“We want to switch from gut-driven decisions to data-driven decisions,” said Kai Demtroder, vice president of data transformation at BMW. “We have a few hundred data scientists at BMW, but the aim is to make the data accessible to everyone.”
Demtroder said BMW’s “cloud data hub” proved its value as the COVID-19 pandemic began to affect auto production in the spring, as data from Amazon Web Services (AWS) enabled the German carmaker to see which supplier plants had problems.
“This was a clear case where we had all the data and we could use it immediately to respond to the crisis,” he said.
BMW and AWS have been working together since 2015 and have spent the last year and a half jointly developing the carmaker’s data hub.
Up to 5,000 BMW employees will also be trained to use AWS technologies to make better use of data.
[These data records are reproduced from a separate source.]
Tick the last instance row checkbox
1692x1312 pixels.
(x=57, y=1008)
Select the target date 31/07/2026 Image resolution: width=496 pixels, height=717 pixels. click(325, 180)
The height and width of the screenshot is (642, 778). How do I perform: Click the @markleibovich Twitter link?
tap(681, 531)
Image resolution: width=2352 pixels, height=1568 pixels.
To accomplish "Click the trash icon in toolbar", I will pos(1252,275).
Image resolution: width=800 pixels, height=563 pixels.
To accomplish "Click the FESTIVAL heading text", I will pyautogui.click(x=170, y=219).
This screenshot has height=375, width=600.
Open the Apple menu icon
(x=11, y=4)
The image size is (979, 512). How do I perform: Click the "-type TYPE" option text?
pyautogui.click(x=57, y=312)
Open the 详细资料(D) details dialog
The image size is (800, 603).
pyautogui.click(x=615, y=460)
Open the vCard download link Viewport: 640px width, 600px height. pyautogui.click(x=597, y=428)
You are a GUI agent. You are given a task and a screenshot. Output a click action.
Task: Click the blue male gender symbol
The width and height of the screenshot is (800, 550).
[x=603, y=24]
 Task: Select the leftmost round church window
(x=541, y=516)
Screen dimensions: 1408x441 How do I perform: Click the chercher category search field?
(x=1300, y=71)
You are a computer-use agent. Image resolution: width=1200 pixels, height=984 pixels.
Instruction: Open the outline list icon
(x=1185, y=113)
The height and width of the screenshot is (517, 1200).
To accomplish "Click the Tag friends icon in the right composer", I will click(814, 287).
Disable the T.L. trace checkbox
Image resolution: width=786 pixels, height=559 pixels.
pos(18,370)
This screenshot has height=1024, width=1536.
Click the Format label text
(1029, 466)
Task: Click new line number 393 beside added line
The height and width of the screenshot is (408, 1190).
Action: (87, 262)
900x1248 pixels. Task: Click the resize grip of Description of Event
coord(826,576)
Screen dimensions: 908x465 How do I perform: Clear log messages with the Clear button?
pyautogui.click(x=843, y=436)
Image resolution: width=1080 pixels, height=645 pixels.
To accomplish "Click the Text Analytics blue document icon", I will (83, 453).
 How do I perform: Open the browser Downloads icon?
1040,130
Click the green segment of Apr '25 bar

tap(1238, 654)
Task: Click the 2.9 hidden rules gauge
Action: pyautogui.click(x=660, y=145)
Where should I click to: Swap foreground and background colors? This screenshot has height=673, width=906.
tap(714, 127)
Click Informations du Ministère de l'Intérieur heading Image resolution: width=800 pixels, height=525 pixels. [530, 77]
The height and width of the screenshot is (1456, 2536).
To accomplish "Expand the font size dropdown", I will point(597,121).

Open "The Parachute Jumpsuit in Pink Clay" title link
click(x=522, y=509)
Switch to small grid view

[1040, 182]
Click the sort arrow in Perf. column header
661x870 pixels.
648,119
The hub will use artificial intelligence and machine learning to predict consumer demand for BMW vehicles so the carmaker can order the right parts from suppliers, comply with regulations across different markets and automatically check requirements needed to design new vehicles.
The global market for cloud storage services is expected to grow from $50.1 billion this year to $137.3 billion by 2025, according to market research firm MarketsandMarkets.
Last week, Canadian technology specialist BlackBerry and AWS said they had developed a cloud-based software platform designed to help automakers and suppliers standardize vehicle data.